Here's where I got crazy and rant about something that doesn't have much to do with your question:
The inheritance of acquired traits, an idea made popular by Jean-Baptiste Lamarck in the early days of evolutionary science, has since been proven an incorrect theory. The offspring of a fish that has been dyed would inherit the dye no more than the baby of parents with tattoos would inherit their parents' ink :)
 
I know this is off topic but since this is my thread I'm going to do it. What would happen if you bred a VT with a plakat or a VT with a crowntail? Would like with a VT and plakat there would be bettas with like some of the fins would be long like a VT then some of the other fins be short like a plakat? And with a VT and a crown tail would there be like some parts of the fins have the spikes and other parts of a fin not have the spikes? :huh:
 
I know this is off topic but since this is my thread I'm going to do it. What would happen if you bred a VT with a plakat or a VT with a crowntail? Would like with a VT and plakat there would be bettas with like some of the fins would be long like a VT then some of the other fins be short like a plakat? And with a VT and a crown tail would there be like some parts of the fins have the spikes and other parts of a fin not have the spikes? :huh:
VT x plakat = all VT
VT x crowntail = all veil combtail, to varying degrees.
 
I know this is off topic but since this is my thread I'm going to do it. What would happen if you bred a VT with a plakat or a VT with a crowntail? Would like with a VT and plakat there would be bettas with like some of the fins would be long like a VT then some of the other fins be short like a plakat? And with a VT and a crown tail would there be like some parts of the fins have the spikes and other parts of a fin not have the spikes? :huh:
VT x plakat = all VT
VT x crowntail = all veil combtail, to varying degrees.

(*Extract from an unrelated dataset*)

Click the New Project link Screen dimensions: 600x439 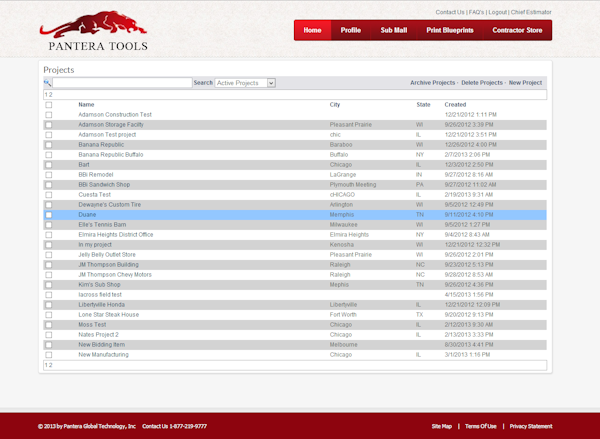[x=525, y=83]
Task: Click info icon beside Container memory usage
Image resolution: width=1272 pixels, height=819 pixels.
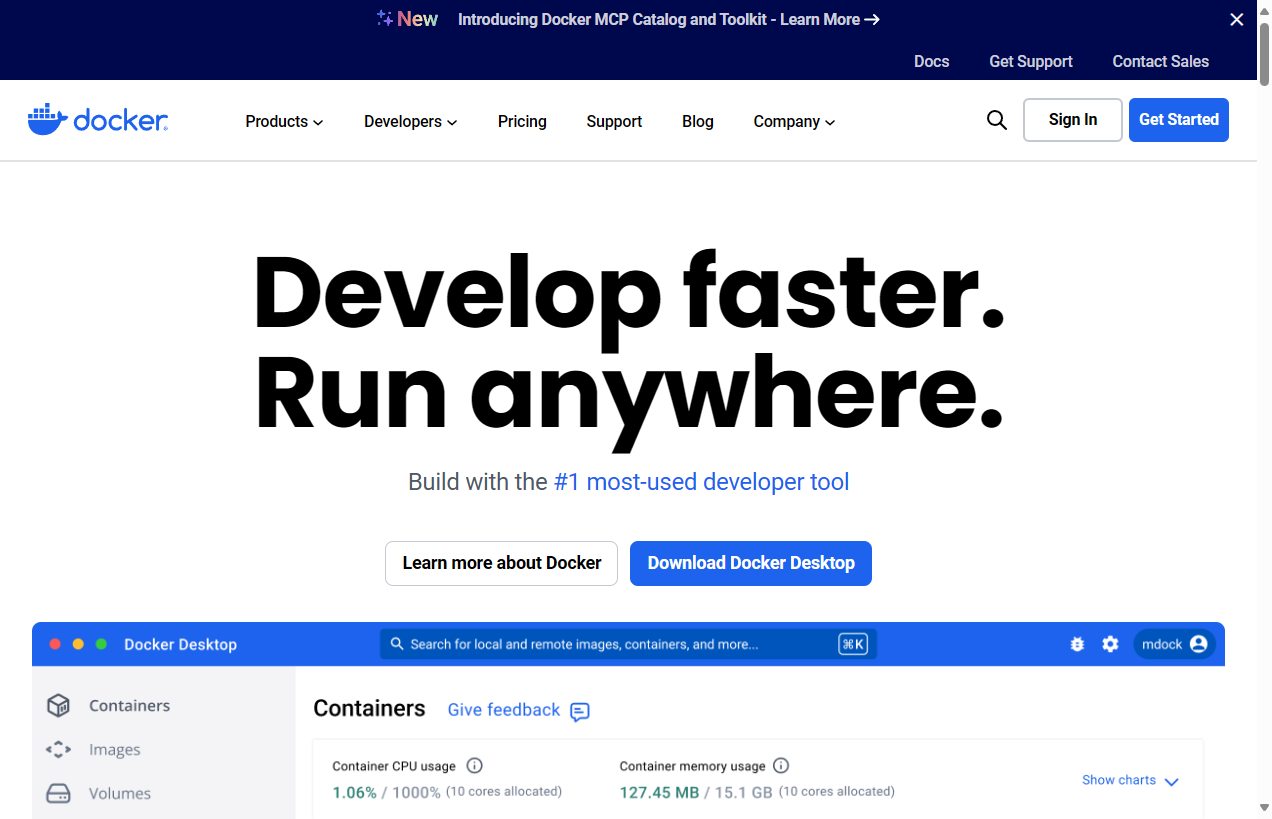Action: pos(781,766)
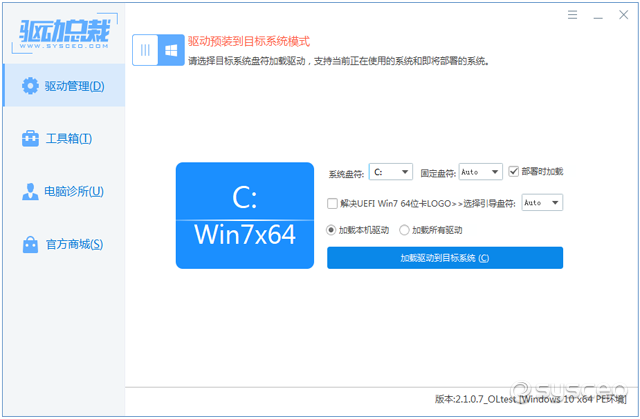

But why wouldn't there be any plakat bettas? Is there just more VT genes than plakat genes when you interbreed different tail types of bettas?
 
But why wouldn't there be any plakat bettas? Is there just more VT genes than plakat genes when you interbreed different tail types of bettas?
The long-finned trait is dominant over the plakat trait, so when the fish carries even just one gene for long fins it completely masks the plakat gene. See, the length of the fins is determined by a single gene, but the caudal spread, which differentiates deltas, VTs, and HMs from one-another, is controlled by multiple genes so the traits blend when you breed them together, rather than one masking the other.